■ AIM:
Rewrite the passage of the piece on Irish birth rates that begins at the words "Irish people must" and stops after "level birth rates.", changing "survey" to "poll".

··· DOCUMENT ···

Irish people must start having children in their 20s, writes David Quinn
Almost half of women aged 18 to 24 would consider freezing their eggs according to a new survey from the Royal College of Obstetricians and Gynaecologists in the UK. They would do so in order to ‘preserve their fertility’ in the hope of starting a family one day.
This finding dovetails nicely with the theme of a programme RTÉ aired last week called Fertility Shock, which looked at Ireland’s below-replacement level birth rates.
The Irish birth rate is around 1.8 children per woman, well below the 2.1 needed to keep our population stable without immigration. This means the population is set to age rapidly even with high levels of immigration.
At present, there are about 600,000 people in Ireland aged 65 and over. This is projected by the CSO to rise to around 1.6 million by the middle part of the century, which is only 30 years away.
The percentage of over 65s compared with those aged 15-64 is expected to increase from 20% to today, to about 40% by 2050. This is completely unsustainable. It means too few people of working age will be supporting too many dependents, and unlike in the past, the dependents will mostly be retirees, not children. A country like that has no future.

··· DATA ···

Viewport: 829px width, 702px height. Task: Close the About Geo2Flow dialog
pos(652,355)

···
··· DATA ···

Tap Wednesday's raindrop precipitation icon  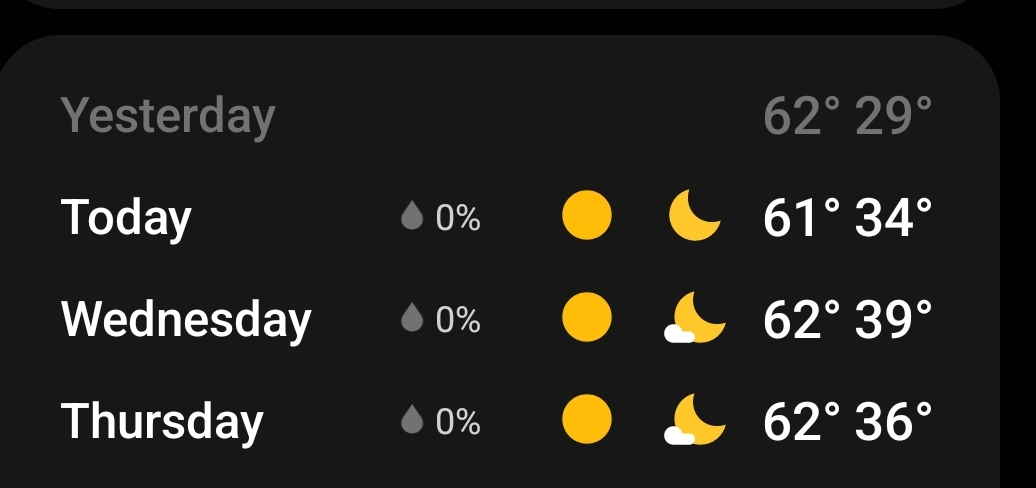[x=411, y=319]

···

■ ANSWER TO THE EXERCISE:
Irish people must start having children in their 20s, writes David Quinn
Almost half of women aged 18 to 24 would consider freezing their eggs according to a new poll from the Royal College of Obstetricians and Gynaecologists in the UK. They would do so in order to ‘preserve their fertility’ in the hope of starting a family one day.
This finding dovetails nicely with the theme of a programme RTÉ aired last week called Fertility Shock, which looked at Ireland’s below-replacement level birth rates.